Es entstand ein neugotischer, dreischiffiger Kirchenbau nach den Plänen von Prof. Hugo Schneider. Die Kirche wurde am 28. November 1897 geweiht. Der Medizinalrat Dr. Gottlieb Friedrich Fiedler ermöglichte mit einer großzügigen Spende den Bau des Gotteshauses. Sie war die Kirche für die Lutheraner in Kassel.

Im Zweiten Weltkrieg wurde die Kirche bis auf die Außenmauern des Kirchenschiffs und den 76 Meter hohen Turm bei der Bombardierung Kassels zerstört. Erneute Einweihung und erster Gottesdienst nach dem Zweiten Weltkrieg erfolgte am 27. November 1949 im notdürftig wieder hergestellten Kirchenraum.
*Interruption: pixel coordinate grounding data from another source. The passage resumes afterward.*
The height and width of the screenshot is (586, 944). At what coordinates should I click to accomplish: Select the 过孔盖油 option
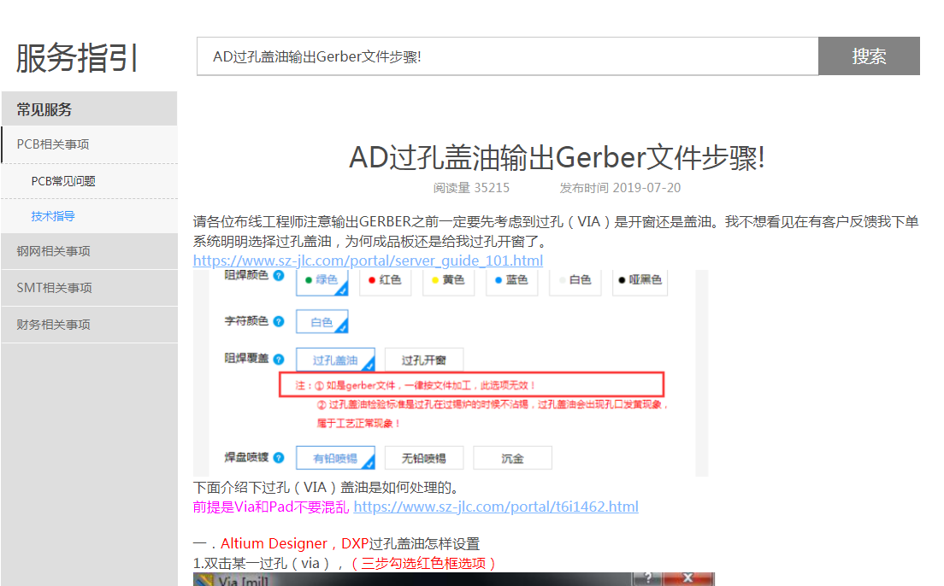point(335,360)
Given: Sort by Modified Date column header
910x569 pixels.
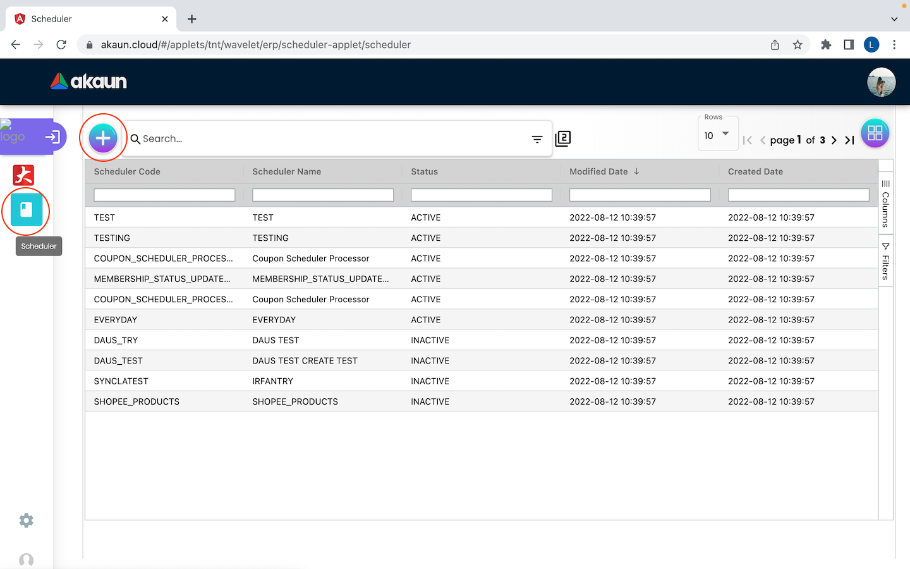Looking at the screenshot, I should click(598, 171).
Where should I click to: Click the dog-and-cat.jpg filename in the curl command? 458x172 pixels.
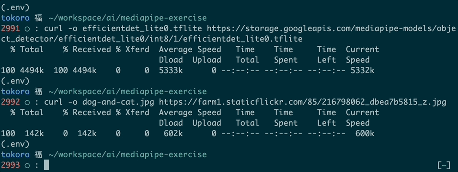click(x=118, y=102)
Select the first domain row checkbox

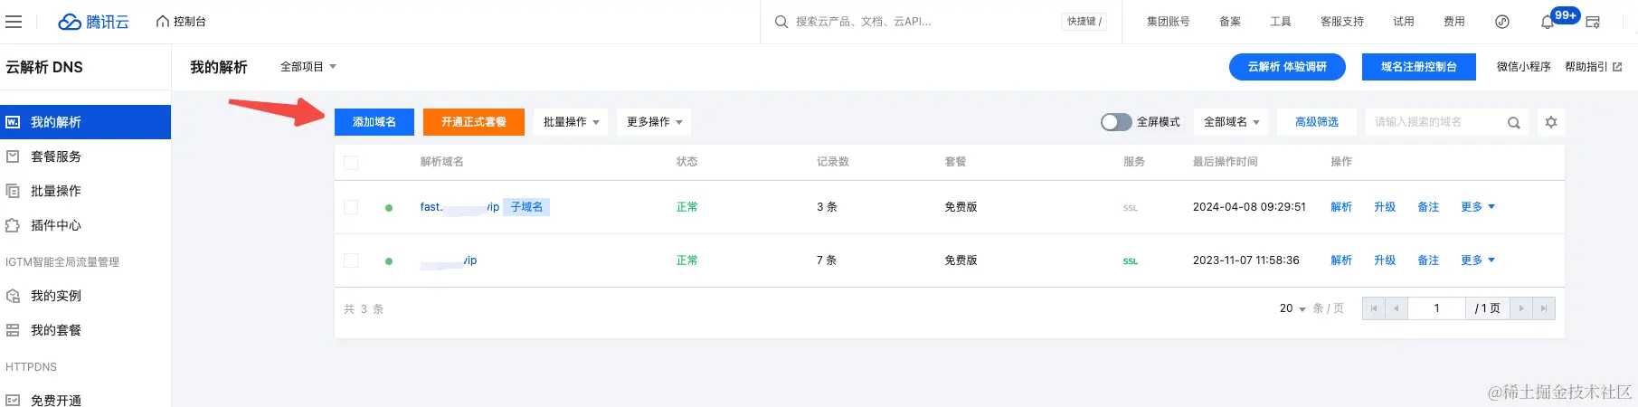[x=351, y=207]
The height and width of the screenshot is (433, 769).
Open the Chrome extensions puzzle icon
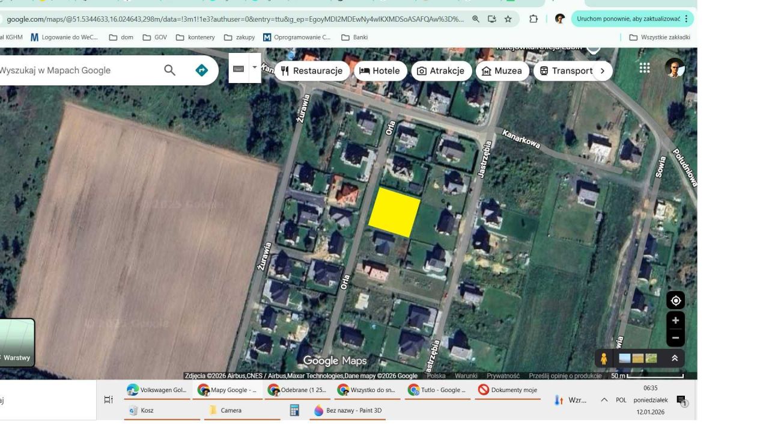(533, 19)
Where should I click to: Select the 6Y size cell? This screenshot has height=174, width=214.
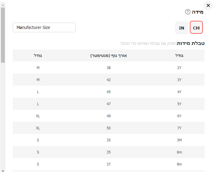coord(179,116)
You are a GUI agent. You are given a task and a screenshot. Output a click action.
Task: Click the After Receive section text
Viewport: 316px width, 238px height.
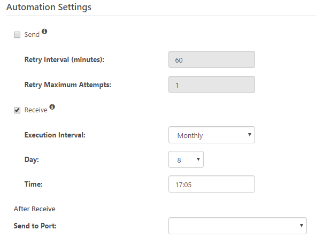(34, 209)
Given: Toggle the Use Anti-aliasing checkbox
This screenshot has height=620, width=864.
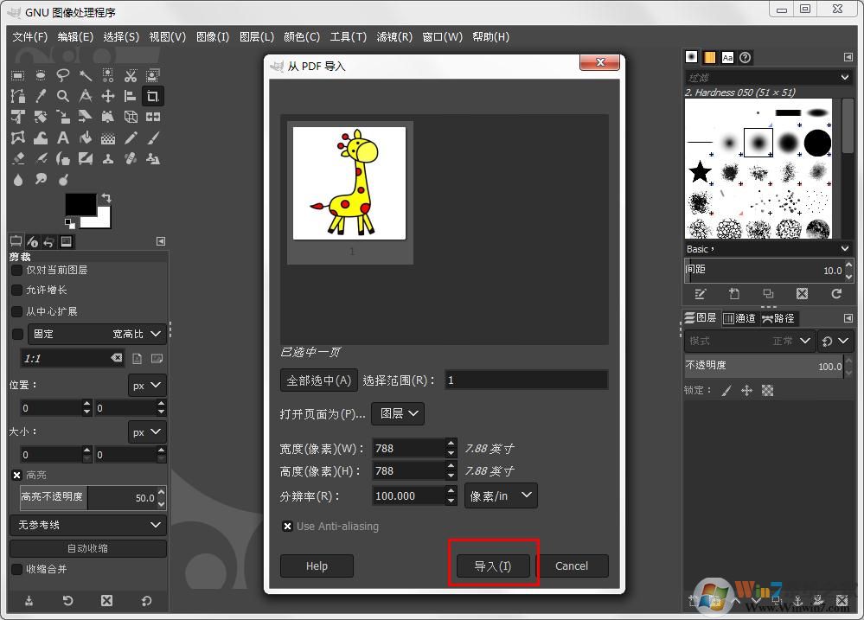Looking at the screenshot, I should point(288,526).
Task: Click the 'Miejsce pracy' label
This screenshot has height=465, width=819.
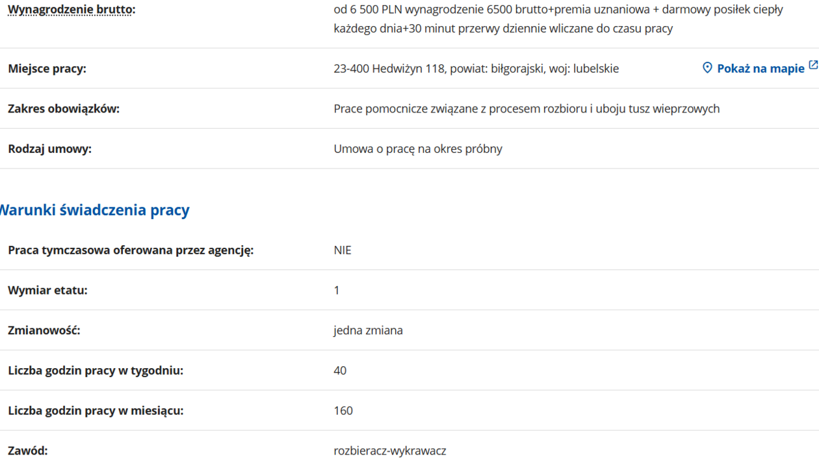Action: [47, 69]
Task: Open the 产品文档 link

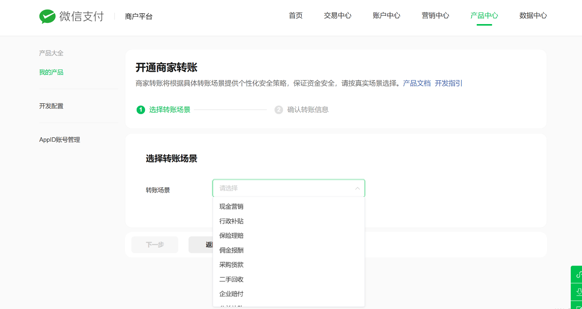Action: coord(417,83)
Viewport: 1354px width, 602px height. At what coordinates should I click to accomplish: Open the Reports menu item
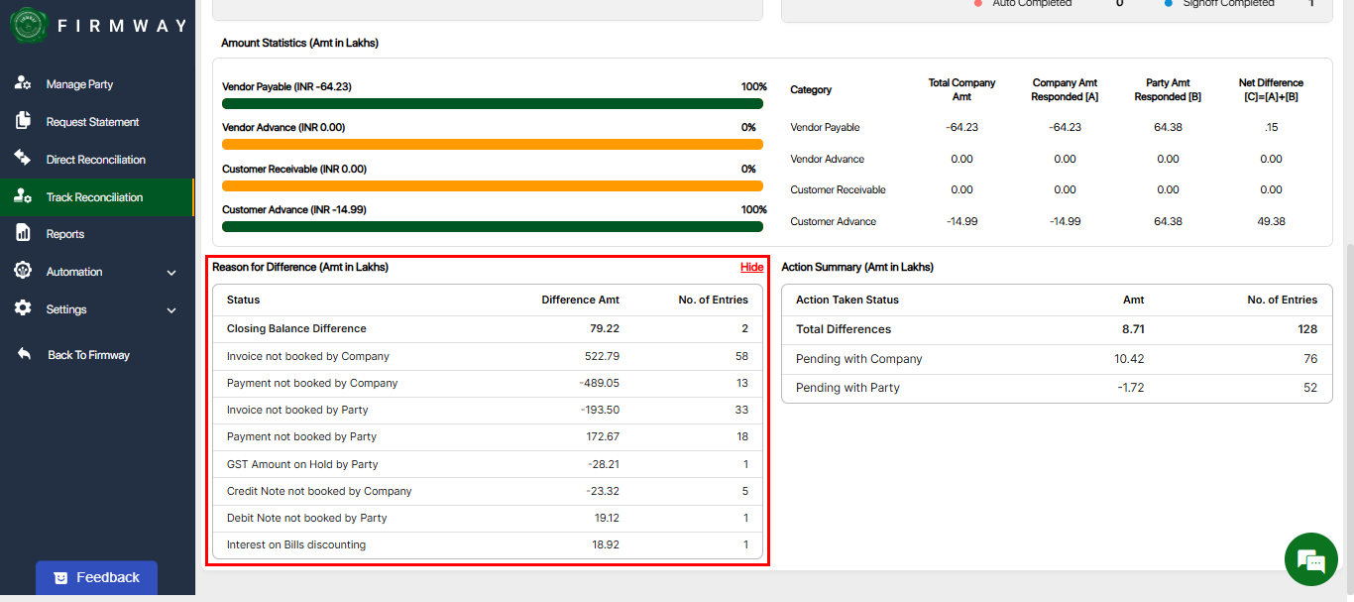coord(65,234)

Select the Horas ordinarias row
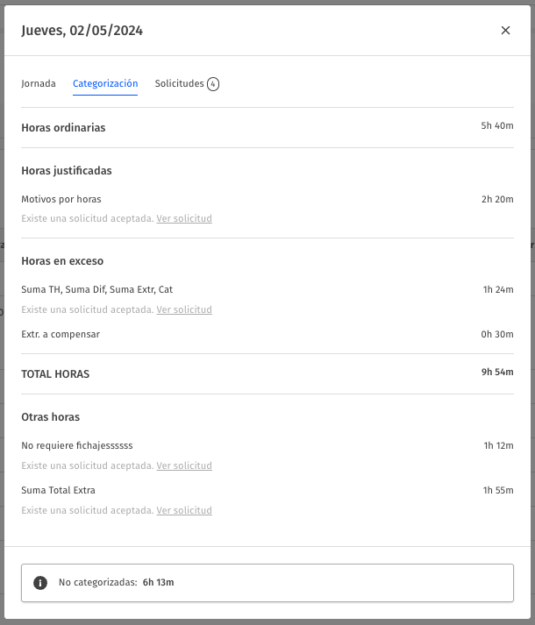click(x=268, y=128)
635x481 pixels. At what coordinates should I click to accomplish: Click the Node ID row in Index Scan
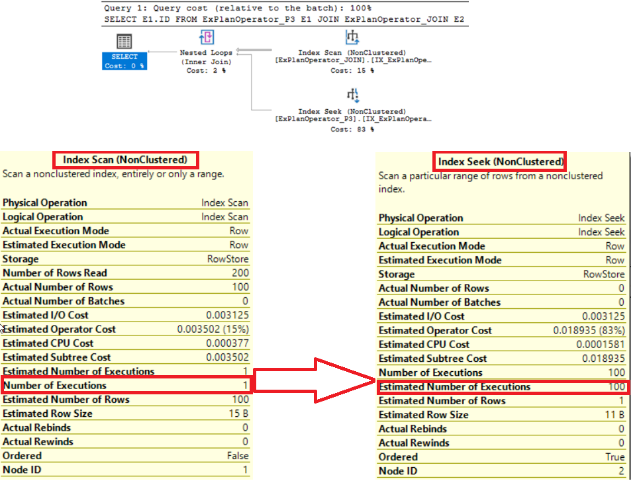click(126, 470)
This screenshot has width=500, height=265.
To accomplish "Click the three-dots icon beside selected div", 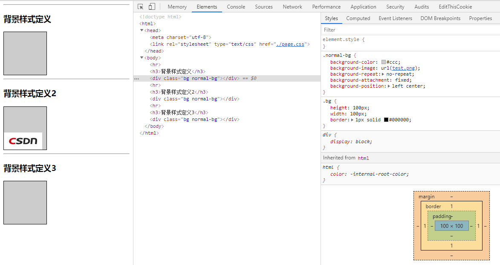I will tap(136, 79).
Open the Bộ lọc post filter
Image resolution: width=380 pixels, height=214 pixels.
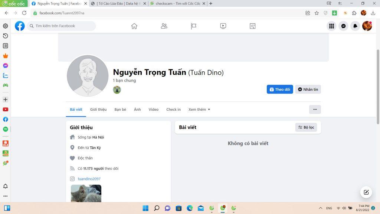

Turmsockel und Haupteingang

Wie ihr Name vermuten lässt, war die Lutherkirche eine der Kasseler evangelischen Kirchen. Auch gibt der Name zur der Vermutung Anlass, dass die Lutherkirche keine unbedeutende Kirche war. Der verbliebene "Rest", der Turm, der nach der Bombardierung Kassels im Zweiten Weltkrieg noch steht, ist relativ hoch, prächtig ausgestattet und noch heute beeindruckend.

Relief von Emil Kiess

Trotzdem wurde die Lutherkirche nicht rekonstruiert. Der Neubau wurde nach 1966 gewonnenem Wettbewerb durch den Stuttgarter Architekten Heinz Rall errichtet und 1970 geweiht. Wie eine große Skulptur fügt sich das monolithische Sichtbeton-Gebäude in die Parklandschaft des Altstädter Friedhofs. Kirche und Gemeindezentrum, verbunden durch an einen Kreuzgang erinnernde Arkaden, fassen die Leerstelle des zerstörten neogotischen Kirchenschiffs und schaffen einen vom Verkehr abgeschirmten Hof. Im Eingangsbereich der Kirche und an der Altarwand finden sich farbige Betonreliefs von Emil Kiess, die Fenster der Andachtskapelle stammen von der Künstlerin Sigrid von Liebenstein.

Im benachbarten Gemeindehaus finden verschiedene Vernstaltungen statt, z. B. des Evangelischen Forums.

Altstädter Friedhof

Grabmal auf dem Altenstäder Friedhof

Im Umfeld der Kirche stehen einige beeindruckende Grabsteine bzw. Totendenkmäler des ehemaligen Altstädter Friedhofs.

Unter den klassizistischen Grabdenkmälern finden sich das Grab der Schwester der Brüder Grimm, das Mausoleum für Kurfürstin Wilhelmine Karoline und daneben die Grabstätte des letzten Kurfürsten Friedrich Wilhelm I. von Hessen.

Der Friedhof wurde am 30. Juni 1843 geschlossen und durch den Hauptfriedhof an der Holländischen Straße ersetzt.

Kirchplatz und Lutherstraße

Das kurze Straßenstück nördlich vor dem "Kirchplatz" heißt Lutherstraße und liegt in der fast geradlinigen Verbindung von Grünem Weg im Westen und Kurt-Schumacher-Straße im Osten.